Translated from the German by Carlie Hoffman

 

TRANSLATOR’S NOTE
• • • • • • • • • • • • • • • • • • • • • • • • • • •

Selma Meerbaum-Eisinger was a Jewish, German-language poet from Bukovina. In December 1942, at the age of 18, Meerbaum-Eisinger died of typhus while incarcerated in a Nazi SS forced-labor camp in Ukraine. Before her deportation, Meerbaum-Eisinger gave her poetry manuscript, Blütenlese, to a close friend in hopes she could deliver it to her boyfriend. The handbound, handwritten manuscript contains 57 poems, 52 originals, and 5 that she translated from other languages.  The poems were written in Czernowitz between May 1939 and December 1941, those dating from October 1941 being written while imprisoned in the ghetto. The fact that the manuscript survived is astonishing, as there were several close calls where Blütenlese would have been lost forever. It is from this manuscript that the 5 poems in this folio are translated.

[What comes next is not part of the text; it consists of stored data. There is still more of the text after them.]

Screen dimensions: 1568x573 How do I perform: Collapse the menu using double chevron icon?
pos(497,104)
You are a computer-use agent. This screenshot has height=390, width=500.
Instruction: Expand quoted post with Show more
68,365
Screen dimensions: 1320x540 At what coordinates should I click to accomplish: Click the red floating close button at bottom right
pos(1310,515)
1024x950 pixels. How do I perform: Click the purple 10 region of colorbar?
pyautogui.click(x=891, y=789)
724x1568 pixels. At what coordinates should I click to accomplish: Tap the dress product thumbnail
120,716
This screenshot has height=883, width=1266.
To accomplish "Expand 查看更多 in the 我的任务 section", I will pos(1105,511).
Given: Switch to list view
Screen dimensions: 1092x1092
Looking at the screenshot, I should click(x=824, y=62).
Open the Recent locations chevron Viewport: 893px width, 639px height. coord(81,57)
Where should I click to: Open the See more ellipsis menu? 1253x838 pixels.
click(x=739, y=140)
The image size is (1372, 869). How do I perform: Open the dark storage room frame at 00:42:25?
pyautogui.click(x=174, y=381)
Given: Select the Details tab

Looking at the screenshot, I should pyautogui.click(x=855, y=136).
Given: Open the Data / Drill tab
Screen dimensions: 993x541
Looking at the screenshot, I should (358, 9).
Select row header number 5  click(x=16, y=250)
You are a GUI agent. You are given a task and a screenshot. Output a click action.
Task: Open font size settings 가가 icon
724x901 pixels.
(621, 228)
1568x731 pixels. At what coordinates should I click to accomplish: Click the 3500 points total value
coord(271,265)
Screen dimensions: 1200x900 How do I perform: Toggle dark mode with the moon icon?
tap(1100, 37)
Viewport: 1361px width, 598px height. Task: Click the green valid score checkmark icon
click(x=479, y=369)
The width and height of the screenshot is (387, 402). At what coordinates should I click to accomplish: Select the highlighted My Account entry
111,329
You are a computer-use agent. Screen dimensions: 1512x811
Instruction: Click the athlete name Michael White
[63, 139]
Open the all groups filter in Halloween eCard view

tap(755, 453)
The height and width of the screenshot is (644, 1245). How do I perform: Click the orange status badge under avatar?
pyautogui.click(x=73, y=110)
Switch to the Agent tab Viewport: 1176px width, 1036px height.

Blütenlese is comprised of ten thoughtfully titled sections. I have selected poems from four sections that appear in the latter half of the book (Dunkler Flieder/Dark Lilac, Nachtschatten/Night Shadows, Teeblüten/Tea Blossoms, Wilder Mohn/Wild Poppies), including one of the last poems she wrote in her lifetime (“Tired Song”). Throughout her short life, Meerbaum-Eisinger was consistently forced into a position where basic human rights were stripped from her: autonomy, freedom, health, love, a future, education, joy, sleep, equality, self-actualization.  Her poems value nature as an entry to introspection and understanding of the human condition, are lyrically charged, and steeped in unprecedented longing.

In “Wilted Leaves,” the speaker relates her personhood being stripped away to the dead leaves of late autumn and the “skinned, looming tree.” Her “tired legs” lift into dreamworld for shelter from the reality of impending death.  “Poem,” notably Meerbaum-Eisinger’s most haunting and accomplished piece, is also the poem that gave her a posthumous career as a prominent German-language poet in Germany. Meerbaum-Eisinger’s cousin, the poet Paul Celan, was adamant that “Poem” be published in the same anthology as him. This led to the full-length manuscript being published in Germany. “Poem” is the longest poem in the manuscript and takes us on an emotional journey describing in visceral detail the torture and torment of imprisonment in the ghetto. Here, Meerbaum-Eisinger explicitly predicts her death: “then they come and strangle me.” “Autumn Rain” and “Rain Song” introduce rain as character and demonstrate Meerbaum-Eisinger’s ability to draw from the natural world to reflect emotional and psychological shifts. In “Tired Song,” the speaker escapes entirely into dreamworld, reflecting how dreaming is both a place to feel joy amidst suffering and a double exile simultaneously. Before her death, even the right to dream is stolen from her. The speaker meditates on how she will be “banished” from even the “country” of her own dreams.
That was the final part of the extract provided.